Quadriplegic can use your hand thanks to a software – Time


 Six years after an accident that left him completely paralyzed, an American can now use the hand to stir your coffee or pick up an object, thanks to a software, reports a study published Wednesday in the journal Nature, a breakthrough that gives hope millions of people worldwide.

 


 “This is the first time a completely paralyzed person can perform a movement using only his own thoughts,” he said at a news conference Chad Bouton of the Feinstein Institute for Medical Research in the United States, co-author of the study.


 


 Chad Bouton and a team of American scientists created a system called NeuroLife that is able to restore communication between the brain and muscles without going through the spinal cord.


 


 Ian Burkhart, an American of 24 years, is quadriplegic six years ago, from a swimming accident that damaged his spinal cord.


 


 “The doctors told me that the best thing I could do was move my shoulders, and nothing else for the rest of my life,” explained Ian Burkhart at the same news conference on Tuesday, one day before the official announcement.

 


 In April 2014, doctors transplanted a computer chip (smaller than a pea) in the motor cortex of the brain.


 


 This chip transmits the patient’s thoughts to a computer that decodes and sends commands to the brain a set of bracelets which electrically stimulate the arm muscles.


 


 Scientists have been working for more than 25 years in the translation of thought into action through software: they showed that it was possible, without even blinking, writing on a screen, or move a robot in the form of articulated arm to drink coffee as it did in 2012 a woman who became a quadriplegic after a stroke (CVA).

 


 In 2014, they proved that a monkey could, through thought transmitted to electrodes, mecherr the arm of another temporarily paralyzed primate by anesthesia.


 


 15 months of reeducation

 “We try to decipher the signals in the brain that are specifically associated with hand movements,” explained Chad Bouton. “The areas of the brain responsible for movement are intact, but the signs come to an injured spinal cord, being completely blocked and prevented from reaching the muscles.”


 


 In June 2014, two months after the chip implant, Ian Burkhart was able to open and close your hand just by thinking in this movement, even with the weakened muscles because they have not been used for a long period of time.


 


 After 15 months of rehabilitation, with three weekly sessions, the patient was able to pick up a bottle and pour its contents into a bottle.

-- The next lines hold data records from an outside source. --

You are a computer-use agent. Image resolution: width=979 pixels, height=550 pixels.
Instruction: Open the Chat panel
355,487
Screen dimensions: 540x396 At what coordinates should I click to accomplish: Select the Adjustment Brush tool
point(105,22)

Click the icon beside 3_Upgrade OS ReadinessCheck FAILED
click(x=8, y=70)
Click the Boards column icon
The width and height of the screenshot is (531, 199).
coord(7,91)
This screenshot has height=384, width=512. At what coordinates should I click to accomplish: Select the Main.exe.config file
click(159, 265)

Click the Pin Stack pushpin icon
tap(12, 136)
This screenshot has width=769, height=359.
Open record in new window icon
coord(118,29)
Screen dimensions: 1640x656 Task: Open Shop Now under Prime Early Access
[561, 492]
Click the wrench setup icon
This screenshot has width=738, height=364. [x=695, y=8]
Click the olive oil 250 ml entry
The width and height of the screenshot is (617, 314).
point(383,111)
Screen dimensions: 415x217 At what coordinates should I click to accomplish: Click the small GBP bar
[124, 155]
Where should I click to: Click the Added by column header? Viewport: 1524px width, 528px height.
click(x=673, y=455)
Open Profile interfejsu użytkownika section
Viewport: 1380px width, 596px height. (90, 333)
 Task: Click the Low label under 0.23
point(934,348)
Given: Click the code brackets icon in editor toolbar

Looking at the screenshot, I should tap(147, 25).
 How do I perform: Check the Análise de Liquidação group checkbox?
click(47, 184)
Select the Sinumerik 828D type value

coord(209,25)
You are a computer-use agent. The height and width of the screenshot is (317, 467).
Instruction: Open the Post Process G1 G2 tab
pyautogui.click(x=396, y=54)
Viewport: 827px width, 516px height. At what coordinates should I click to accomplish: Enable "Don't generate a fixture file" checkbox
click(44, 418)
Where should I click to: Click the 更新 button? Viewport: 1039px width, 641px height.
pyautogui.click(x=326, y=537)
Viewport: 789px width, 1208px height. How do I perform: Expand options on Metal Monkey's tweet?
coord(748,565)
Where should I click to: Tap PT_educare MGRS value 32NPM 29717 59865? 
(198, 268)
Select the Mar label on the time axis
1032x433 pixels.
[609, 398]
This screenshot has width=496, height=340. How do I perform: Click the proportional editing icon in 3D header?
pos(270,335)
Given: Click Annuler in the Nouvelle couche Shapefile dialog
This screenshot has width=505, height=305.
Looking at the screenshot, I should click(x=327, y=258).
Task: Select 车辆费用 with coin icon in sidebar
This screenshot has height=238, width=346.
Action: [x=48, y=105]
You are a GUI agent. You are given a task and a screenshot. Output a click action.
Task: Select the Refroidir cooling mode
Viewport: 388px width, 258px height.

Also could hold a phone to your ear, stir the coffee, grab a spoon. He now plays guitar through a video game.


 


 “It really opens many doors for more complex movements,” said Chad Bouton. “What we try to do is help people regain control over your body.”


 


 The researchers also hope to spend an endless system so that the patient does not get covered in cables that, for now, link bracelets from his arm to the computer and chip your brain.


 


 “For me, being in a wheelchair and unable to walk is not the worst,” said Ian Burkhart. “The worst is the loss of independence, the fact that you need other people.” An autonomy that quadriplegics could find everyday gestures.


 


 “For now we are in the clinical phase (…), but is a system that can be used outside the hospital, at home, abroad, and that can really improve my quality of life,” he celebrated the young.